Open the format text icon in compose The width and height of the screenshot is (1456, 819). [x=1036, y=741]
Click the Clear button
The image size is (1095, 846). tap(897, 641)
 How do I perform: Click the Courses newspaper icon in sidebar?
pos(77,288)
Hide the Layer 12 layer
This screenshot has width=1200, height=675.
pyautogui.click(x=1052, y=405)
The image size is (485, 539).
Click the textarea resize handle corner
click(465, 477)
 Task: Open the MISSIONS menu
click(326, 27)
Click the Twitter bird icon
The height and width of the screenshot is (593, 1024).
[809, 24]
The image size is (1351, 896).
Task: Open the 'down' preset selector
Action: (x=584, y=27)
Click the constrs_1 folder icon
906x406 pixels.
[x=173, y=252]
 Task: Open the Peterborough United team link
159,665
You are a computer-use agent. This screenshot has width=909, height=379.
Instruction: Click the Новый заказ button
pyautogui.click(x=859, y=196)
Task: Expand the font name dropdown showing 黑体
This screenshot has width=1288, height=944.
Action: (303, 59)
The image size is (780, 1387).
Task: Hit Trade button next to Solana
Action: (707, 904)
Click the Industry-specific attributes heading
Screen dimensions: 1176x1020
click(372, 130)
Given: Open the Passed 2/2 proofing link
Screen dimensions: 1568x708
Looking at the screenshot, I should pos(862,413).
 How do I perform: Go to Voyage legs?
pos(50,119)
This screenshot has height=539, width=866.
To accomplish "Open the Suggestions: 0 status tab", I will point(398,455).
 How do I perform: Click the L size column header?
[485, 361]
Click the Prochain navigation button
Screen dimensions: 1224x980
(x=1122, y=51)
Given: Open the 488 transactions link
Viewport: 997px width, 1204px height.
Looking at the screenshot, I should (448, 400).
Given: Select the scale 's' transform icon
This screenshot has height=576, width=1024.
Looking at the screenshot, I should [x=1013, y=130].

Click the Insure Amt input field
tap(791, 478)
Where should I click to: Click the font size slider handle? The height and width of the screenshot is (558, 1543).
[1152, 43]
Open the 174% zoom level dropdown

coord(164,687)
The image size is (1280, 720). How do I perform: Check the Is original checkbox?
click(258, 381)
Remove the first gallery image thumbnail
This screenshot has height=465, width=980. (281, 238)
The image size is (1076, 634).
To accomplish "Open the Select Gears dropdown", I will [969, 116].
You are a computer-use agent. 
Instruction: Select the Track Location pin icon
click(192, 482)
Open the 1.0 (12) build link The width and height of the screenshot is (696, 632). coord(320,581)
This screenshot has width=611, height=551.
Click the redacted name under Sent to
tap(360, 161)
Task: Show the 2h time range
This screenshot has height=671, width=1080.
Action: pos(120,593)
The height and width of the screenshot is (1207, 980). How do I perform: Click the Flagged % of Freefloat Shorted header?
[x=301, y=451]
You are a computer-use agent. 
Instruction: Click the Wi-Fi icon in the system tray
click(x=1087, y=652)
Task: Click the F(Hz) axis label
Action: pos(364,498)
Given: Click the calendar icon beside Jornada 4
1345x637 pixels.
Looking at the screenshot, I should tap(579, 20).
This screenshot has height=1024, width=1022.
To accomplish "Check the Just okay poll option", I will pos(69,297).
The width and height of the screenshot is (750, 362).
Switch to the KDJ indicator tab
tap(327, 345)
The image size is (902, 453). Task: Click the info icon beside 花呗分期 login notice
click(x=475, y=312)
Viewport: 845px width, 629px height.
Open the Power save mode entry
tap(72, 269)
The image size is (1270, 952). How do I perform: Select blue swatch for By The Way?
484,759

++++++++++++++++++++

◆ WHAT THE TASK ASKS ◆
Transcribe every entry verbatim.

◆ OUTPUT ◆
Open the format text icon in compose The width and height of the screenshot is (1456, 819). [x=1036, y=741]
Click the Clear button
The image size is (1095, 846). tap(897, 641)
 How do I perform: Click the Courses newspaper icon in sidebar?
pos(77,288)
Hide the Layer 12 layer
This screenshot has width=1200, height=675.
pyautogui.click(x=1052, y=405)
The image size is (485, 539).
Click the textarea resize handle corner
click(465, 477)
 Task: Open the MISSIONS menu
click(326, 27)
Click the Twitter bird icon
The height and width of the screenshot is (593, 1024).
[809, 24]
The image size is (1351, 896).
Task: Open the 'down' preset selector
Action: (x=584, y=27)
Click the constrs_1 folder icon
906x406 pixels.
[x=173, y=252]
 Task: Open the Peterborough United team link
159,665
You are a computer-use agent. This screenshot has width=909, height=379.
Instruction: Click the Новый заказ button
pyautogui.click(x=859, y=196)
Task: Expand the font name dropdown showing 黑体
This screenshot has width=1288, height=944.
Action: (303, 59)
The image size is (780, 1387).
Task: Hit Trade button next to Solana
Action: (707, 904)
Click the Industry-specific attributes heading
Screen dimensions: 1176x1020
click(372, 130)
Given: Open the Passed 2/2 proofing link
Screen dimensions: 1568x708
Looking at the screenshot, I should pos(862,413).
 How do I perform: Go to Voyage legs?
pos(50,119)
This screenshot has height=539, width=866.
To accomplish "Open the Suggestions: 0 status tab", I will point(398,455).
 How do I perform: Click the L size column header?
[485, 361]
Click the Prochain navigation button
Screen dimensions: 1224x980
(x=1122, y=51)
Given: Open the 488 transactions link
Viewport: 997px width, 1204px height.
Looking at the screenshot, I should (448, 400).
Given: Select the scale 's' transform icon
This screenshot has height=576, width=1024.
Looking at the screenshot, I should [x=1013, y=130].

Click the Insure Amt input field
tap(791, 478)
Where should I click to: Click the font size slider handle? The height and width of the screenshot is (558, 1543).
[1152, 43]
Open the 174% zoom level dropdown

coord(164,687)
The image size is (1280, 720). How do I perform: Check the Is original checkbox?
click(258, 381)
Remove the first gallery image thumbnail
This screenshot has height=465, width=980. (281, 238)
The image size is (1076, 634).
To accomplish "Open the Select Gears dropdown", I will [969, 116].
You are a computer-use agent. 
Instruction: Select the Track Location pin icon
click(192, 482)
Open the 1.0 (12) build link The width and height of the screenshot is (696, 632). coord(320,581)
This screenshot has width=611, height=551.
Click the redacted name under Sent to
tap(360, 161)
Task: Show the 2h time range
This screenshot has height=671, width=1080.
Action: pos(120,593)
The height and width of the screenshot is (1207, 980). How do I perform: Click the Flagged % of Freefloat Shorted header?
[x=301, y=451]
You are a computer-use agent. 
Instruction: Click the Wi-Fi icon in the system tray
click(x=1087, y=652)
Task: Click the F(Hz) axis label
Action: pos(364,498)
Given: Click the calendar icon beside Jornada 4
1345x637 pixels.
Looking at the screenshot, I should tap(579, 20).
This screenshot has height=1024, width=1022.
To accomplish "Check the Just okay poll option", I will pos(69,297).
The width and height of the screenshot is (750, 362).
Switch to the KDJ indicator tab
tap(327, 345)
The image size is (902, 453). Task: Click the info icon beside 花呗分期 login notice
click(x=475, y=312)
Viewport: 845px width, 629px height.
Open the Power save mode entry
tap(72, 269)
The image size is (1270, 952). How do I perform: Select blue swatch for By The Way?
484,759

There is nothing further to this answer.